Let x and y be two vectors of the same length, $$n$$, and no ties. Compute the Spearman rank correlation coefficient given by:

$\varrho(\mathbf{x},\mathbf{y}) = 1-\frac{6 \sum_{i=1}^n d_i^2}{n (n^2-1)},$

where $$d_i=r_i-s_i$$, $$i=1,\dots,n$$, and $$r_i$$ and $$s_i$$ denote the rank of $$x_i$$ and $$y_i$$, respectively. See also the built-in cor.

Exercise 5.23

(*) Given two vectors x and y of the same length $$n$$, a call to approx(x, y, ...) can be used to interpolate linearly between the points $$(x_1, y_1), (x_2, y_2), \dots, (x_n, y_n)$$. We can use it whenever we wish to generate new $$y$$s for previously unobserved $$x$$s (somewhere “in-between” the data we already have). Moreover, spline(x, y, ...) can perform a cubic spline interpolation, which is smoother; see Figure 5.2.

x <- c(1, 3,  5, 7, 10)
y <- c(1, 15, 25, 6,  0)
x_new <- seq(1, 10, by=0.25)
y_new1 <- approx(x, y, xout=x_new)[["y"]]
y_new2 <- spline(x, y, xout=x_new)[["y"]]
plot(x, y, ylim=c(-10, 30))  # the points to interpolate between
lines(x_new, y_new1, col="darkred", lty=2)  # linear interpolation
lines(x_new, y_new2, col="navy", lty=4)  # cubic interpolation
legend("topright", legend=c("linear", "cubic"),
lty=c(2, 4), col=c("darkred", "navy"), bg="white")

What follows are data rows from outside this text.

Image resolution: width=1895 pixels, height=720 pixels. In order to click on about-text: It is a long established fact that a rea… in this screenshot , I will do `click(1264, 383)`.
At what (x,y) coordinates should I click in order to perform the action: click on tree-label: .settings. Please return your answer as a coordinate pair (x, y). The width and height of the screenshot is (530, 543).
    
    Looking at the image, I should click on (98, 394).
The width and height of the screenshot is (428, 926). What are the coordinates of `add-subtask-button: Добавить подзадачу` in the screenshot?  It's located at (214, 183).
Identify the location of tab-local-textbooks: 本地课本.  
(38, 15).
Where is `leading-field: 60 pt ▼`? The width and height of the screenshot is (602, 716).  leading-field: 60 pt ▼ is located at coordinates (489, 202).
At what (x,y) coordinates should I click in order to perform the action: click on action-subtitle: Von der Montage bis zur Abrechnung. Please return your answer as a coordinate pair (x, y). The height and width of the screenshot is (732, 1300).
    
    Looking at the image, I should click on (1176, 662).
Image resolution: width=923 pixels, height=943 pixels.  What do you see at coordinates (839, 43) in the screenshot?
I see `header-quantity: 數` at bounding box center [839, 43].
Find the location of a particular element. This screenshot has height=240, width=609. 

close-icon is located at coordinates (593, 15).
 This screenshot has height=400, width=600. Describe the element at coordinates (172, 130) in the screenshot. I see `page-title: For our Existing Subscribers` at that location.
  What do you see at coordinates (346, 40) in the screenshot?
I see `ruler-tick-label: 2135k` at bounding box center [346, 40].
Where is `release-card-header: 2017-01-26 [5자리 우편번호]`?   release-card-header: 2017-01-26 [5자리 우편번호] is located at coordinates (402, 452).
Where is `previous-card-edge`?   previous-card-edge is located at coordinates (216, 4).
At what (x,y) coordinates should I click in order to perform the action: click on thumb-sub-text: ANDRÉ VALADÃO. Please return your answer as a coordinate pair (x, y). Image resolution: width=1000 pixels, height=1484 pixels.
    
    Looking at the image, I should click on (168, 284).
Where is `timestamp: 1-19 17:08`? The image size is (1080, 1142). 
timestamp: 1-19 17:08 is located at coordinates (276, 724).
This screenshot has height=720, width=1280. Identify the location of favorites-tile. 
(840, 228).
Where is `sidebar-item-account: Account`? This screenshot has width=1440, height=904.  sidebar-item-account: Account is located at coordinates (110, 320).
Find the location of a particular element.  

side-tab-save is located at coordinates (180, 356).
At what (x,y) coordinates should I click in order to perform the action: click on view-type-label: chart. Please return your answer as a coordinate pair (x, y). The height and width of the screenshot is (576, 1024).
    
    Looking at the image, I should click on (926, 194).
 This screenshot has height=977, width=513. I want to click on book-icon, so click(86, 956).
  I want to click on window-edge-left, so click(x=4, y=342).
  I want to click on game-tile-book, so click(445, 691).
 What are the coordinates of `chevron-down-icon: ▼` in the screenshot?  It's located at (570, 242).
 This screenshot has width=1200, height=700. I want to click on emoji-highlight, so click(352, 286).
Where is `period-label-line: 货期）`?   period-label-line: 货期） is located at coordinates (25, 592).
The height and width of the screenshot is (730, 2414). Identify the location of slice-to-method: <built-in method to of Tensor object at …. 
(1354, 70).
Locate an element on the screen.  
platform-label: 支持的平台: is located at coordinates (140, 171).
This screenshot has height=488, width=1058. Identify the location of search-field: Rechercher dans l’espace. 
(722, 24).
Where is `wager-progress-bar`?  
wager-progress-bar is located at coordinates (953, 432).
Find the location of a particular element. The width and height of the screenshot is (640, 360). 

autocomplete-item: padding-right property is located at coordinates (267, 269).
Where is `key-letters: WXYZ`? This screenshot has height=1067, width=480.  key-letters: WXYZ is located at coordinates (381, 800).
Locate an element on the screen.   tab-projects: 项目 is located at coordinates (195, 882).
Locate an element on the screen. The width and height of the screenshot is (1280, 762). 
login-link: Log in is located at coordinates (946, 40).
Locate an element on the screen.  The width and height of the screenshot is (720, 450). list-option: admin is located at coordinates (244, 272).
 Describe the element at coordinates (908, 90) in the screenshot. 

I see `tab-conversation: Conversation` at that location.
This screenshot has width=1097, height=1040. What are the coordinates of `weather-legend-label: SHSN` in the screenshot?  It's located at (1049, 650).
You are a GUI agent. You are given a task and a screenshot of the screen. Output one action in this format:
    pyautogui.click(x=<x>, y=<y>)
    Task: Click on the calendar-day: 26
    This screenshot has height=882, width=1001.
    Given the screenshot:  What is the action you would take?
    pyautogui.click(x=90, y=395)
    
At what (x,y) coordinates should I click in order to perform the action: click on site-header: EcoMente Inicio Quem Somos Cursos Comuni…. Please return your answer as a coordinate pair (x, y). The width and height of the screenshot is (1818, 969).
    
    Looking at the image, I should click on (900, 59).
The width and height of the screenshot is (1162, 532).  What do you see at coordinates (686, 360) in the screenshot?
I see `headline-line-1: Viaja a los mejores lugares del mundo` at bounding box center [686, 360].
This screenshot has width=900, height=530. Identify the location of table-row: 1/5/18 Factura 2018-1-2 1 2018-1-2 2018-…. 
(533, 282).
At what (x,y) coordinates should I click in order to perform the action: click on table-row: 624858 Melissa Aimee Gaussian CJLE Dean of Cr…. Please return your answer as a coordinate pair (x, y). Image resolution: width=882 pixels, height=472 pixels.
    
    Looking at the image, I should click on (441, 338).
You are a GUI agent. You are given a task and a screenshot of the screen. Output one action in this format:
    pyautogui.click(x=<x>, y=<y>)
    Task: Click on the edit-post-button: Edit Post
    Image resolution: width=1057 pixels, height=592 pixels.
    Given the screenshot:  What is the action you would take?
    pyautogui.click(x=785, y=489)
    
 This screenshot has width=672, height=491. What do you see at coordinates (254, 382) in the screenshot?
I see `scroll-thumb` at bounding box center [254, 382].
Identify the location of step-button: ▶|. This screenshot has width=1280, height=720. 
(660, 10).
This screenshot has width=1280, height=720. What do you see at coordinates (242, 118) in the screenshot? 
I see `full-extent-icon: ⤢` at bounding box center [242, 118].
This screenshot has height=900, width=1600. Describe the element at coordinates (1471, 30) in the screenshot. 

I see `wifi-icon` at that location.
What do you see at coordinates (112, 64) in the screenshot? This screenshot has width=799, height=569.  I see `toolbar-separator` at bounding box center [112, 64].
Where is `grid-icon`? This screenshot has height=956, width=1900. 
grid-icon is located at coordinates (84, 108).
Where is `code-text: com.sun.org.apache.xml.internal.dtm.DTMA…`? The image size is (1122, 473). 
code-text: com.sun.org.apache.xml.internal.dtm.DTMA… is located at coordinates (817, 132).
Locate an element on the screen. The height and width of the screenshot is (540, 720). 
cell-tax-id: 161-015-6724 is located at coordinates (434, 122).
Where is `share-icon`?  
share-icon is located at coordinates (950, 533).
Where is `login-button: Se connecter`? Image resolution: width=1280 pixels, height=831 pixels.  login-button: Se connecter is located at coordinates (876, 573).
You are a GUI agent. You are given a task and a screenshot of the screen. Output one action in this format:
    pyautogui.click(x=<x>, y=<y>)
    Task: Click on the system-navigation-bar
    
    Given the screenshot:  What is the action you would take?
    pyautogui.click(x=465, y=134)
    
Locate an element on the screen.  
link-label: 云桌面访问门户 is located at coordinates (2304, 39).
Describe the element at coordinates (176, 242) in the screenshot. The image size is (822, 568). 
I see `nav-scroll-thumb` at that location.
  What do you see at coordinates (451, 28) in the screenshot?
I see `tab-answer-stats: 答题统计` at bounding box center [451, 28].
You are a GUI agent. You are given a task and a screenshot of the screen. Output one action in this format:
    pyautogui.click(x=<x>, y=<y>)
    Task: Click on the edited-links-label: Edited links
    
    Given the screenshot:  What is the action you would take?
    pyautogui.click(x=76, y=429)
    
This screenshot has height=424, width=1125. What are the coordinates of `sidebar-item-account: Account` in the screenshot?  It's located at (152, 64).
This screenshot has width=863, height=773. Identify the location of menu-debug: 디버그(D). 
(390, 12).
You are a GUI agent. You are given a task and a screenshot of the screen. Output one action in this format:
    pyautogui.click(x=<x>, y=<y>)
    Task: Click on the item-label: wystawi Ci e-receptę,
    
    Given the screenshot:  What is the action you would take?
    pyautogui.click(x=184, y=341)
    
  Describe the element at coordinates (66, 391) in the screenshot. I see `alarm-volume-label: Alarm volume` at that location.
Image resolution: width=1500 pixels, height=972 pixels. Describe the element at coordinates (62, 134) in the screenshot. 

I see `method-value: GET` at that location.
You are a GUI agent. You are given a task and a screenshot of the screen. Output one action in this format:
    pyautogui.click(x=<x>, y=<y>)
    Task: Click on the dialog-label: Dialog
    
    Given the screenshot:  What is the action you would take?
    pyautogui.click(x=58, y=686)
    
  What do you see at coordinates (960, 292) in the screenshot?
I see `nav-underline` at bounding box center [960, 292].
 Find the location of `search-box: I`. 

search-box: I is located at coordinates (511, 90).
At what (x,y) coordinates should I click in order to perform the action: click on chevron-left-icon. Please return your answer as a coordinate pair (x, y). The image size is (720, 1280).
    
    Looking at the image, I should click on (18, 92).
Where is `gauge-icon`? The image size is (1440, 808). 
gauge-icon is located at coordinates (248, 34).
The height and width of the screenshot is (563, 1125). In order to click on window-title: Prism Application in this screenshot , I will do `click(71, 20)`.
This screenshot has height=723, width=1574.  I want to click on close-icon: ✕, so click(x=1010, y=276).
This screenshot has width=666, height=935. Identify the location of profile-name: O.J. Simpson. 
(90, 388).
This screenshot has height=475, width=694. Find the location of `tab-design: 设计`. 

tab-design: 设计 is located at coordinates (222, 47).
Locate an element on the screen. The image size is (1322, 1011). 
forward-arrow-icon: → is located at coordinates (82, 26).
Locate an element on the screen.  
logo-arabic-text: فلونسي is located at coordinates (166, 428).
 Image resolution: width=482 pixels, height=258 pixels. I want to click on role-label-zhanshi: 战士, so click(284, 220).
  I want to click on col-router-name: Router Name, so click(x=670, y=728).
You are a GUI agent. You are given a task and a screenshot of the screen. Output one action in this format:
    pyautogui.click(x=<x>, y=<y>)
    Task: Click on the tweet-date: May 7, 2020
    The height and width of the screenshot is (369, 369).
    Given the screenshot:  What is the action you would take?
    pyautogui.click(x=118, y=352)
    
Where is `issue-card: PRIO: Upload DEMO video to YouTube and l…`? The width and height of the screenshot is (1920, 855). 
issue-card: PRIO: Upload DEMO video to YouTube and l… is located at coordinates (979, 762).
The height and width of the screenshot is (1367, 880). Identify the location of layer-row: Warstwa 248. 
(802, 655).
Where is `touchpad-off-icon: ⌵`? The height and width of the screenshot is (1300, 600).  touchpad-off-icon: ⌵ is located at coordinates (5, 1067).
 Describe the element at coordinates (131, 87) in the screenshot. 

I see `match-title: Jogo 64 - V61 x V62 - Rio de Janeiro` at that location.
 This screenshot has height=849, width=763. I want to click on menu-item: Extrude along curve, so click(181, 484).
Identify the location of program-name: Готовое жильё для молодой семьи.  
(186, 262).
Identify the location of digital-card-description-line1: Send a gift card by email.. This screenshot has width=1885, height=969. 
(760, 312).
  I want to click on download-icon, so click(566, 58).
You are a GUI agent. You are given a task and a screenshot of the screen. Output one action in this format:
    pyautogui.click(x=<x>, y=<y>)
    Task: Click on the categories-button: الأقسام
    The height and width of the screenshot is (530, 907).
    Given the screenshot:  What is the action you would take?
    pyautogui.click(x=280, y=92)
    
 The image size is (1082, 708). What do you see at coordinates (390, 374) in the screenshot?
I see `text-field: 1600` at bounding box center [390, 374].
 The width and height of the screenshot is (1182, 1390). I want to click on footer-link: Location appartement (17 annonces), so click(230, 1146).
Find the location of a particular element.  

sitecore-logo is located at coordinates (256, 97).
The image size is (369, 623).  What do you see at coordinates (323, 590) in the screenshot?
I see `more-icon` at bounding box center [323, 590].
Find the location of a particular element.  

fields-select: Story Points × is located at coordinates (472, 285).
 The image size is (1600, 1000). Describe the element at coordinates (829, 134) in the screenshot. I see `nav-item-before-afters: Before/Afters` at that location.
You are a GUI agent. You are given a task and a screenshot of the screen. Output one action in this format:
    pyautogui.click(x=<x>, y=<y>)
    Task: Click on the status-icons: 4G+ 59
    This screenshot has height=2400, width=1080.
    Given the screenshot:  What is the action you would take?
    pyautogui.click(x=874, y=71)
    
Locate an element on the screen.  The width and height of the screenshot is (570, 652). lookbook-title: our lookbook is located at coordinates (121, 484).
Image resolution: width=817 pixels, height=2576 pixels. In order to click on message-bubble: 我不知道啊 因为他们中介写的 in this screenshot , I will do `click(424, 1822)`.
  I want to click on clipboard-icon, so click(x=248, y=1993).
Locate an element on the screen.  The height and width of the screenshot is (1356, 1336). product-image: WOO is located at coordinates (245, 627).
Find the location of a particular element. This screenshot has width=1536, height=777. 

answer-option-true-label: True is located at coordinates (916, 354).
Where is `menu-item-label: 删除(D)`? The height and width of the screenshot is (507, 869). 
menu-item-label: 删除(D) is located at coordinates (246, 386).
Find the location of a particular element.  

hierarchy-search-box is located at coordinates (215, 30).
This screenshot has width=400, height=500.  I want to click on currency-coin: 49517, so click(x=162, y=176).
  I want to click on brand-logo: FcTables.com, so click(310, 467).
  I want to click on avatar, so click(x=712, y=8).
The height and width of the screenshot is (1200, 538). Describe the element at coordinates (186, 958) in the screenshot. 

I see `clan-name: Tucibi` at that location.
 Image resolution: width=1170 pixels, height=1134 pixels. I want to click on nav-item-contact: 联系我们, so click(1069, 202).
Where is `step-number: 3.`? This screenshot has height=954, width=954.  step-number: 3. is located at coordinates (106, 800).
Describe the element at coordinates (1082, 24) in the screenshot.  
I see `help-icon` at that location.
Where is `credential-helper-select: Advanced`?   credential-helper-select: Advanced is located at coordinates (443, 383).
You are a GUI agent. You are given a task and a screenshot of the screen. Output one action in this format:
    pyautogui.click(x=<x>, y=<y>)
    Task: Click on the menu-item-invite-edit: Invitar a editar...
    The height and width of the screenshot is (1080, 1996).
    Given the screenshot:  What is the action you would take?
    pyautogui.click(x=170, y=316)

Using a call to one of the above, impute missing data in euraud-20200101-20200630.csv, e.g., the blanks in (0.60, 0.62, NA, 0.64, NA, NA, 0.58) should be filled so as to obtain (0.60, 0.62, 0.63, 0.64, 0.62, 0.60, 0.58).

Exercise 5.24

Given some 1fromton, use findInterval to generate a logical vector of length n with TRUE elements only at indexes between from and to, inclusive.

Exercise 5.25

Implement expressions that give rise to the same results as calls to which, which.min, which.max, and rev functions. What is the difference between x[x>y] and x[which(x>y)]? What about which.min(x) vs which(x == min(x))?

Exercise 5.26

Given two equal-length vectors x and y, fetch the value from the former that corresponds to the smallest value in the latter. Write three versions of such an expression, each dealing with potential ties in y differently, for example:

x <- c("a", "b", "c", "d", "e", "f")
y <- c(  3,   1,   2,   1,   1,   4)


should choose either the first ("b"), last ("e"), or random ("b", "d", "e" with equal probability) element from x fulfilling the above property. Make sure your code works for x being of the type character or numeric as well as an empty vector.

Exercise 5.27

Implement an expression that yields the same result as duplicated(x) for a numeric vector x, but using diff and order.

Exercise 5.28

Based on match and unique, implement your versions of union(x, y), intersect(x, y), setdiff(x, y), is.element(x, y), and setequal(x, y) for x and y being nonempty numeric vectors.